*** Opening of Extracted text ***

3 Troubling Things To Know About Billionaire Penny Pritzker

IN THESE TIMES

WITH LIBERTY AND JUSTICE FOR ALL...





On May 2, 2013, in the White House Rose Garden, U.S. President Barack Obama announces his nominee for Secretary of Commerce, Hyatt hotel heir Penny Pritzker. (SAUL LOEB/AFP/Getty Images)

3 Troubling Things To Know About Billionaire Penny Pritzker

Obama’s Commerce Secretary choice raises serious questions.

'Penny Pritzker has still not answered for her and her family’s role in the subprime mortgage meltdown of the world-wide economy,' says bank-advisor-turned-banking-watchdog Tim Anderson.

BY David Moberg

Despite her business-friendly history, billionaire heir Penny Pritzker, President Obama’s nominee for Secretary of Commerce, will likely face standard Republican flak in her Senate confirmation hearings.

*** Close of Extracted text ***

• [Problem description]:
From the Penny Pritzker article above, reproduce the passage starting with "Obama’s Commerce Secretary" and going on through "bank-advisor-turned-banking-watchdog Tim Anderson.".

*** Opening of Collected material ***

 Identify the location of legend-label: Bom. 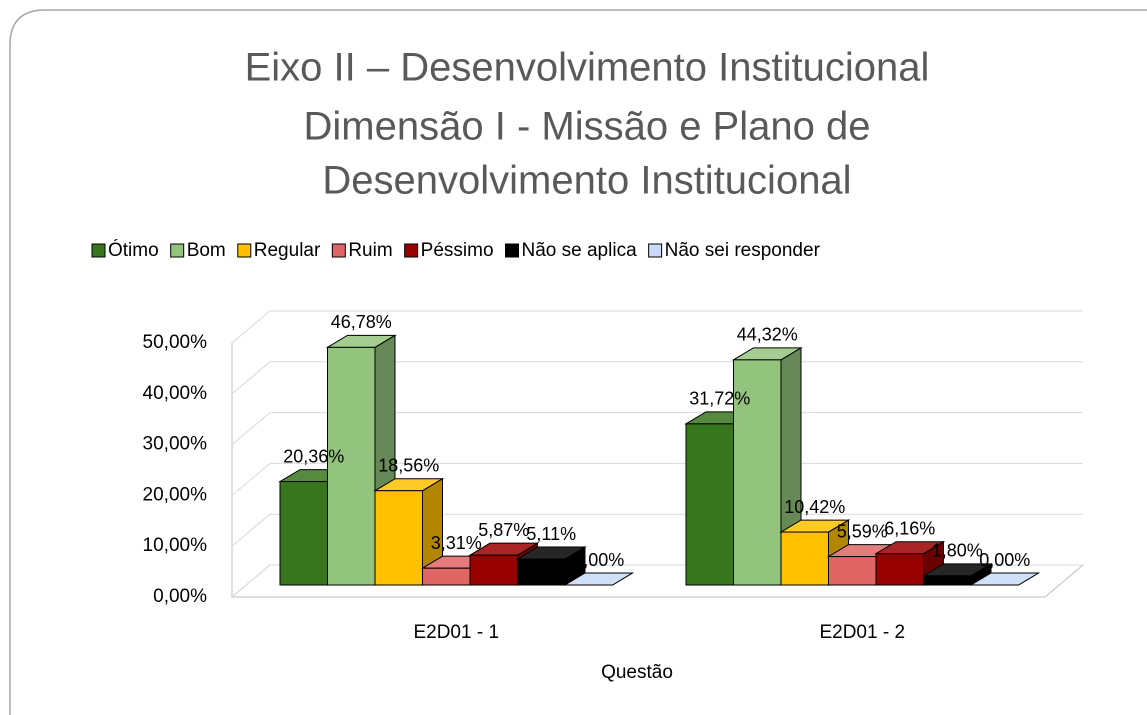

*** Close of Collected material ***

• [Answer to this problem]:
Obama’s Commerce Secretary choice raises serious questions.

'Penny Pritzker has still not answered for her and her family’s role in the subprime mortgage meltdown of the world-wide economy,' says bank-advisor-turned-banking-watchdog Tim Anderson.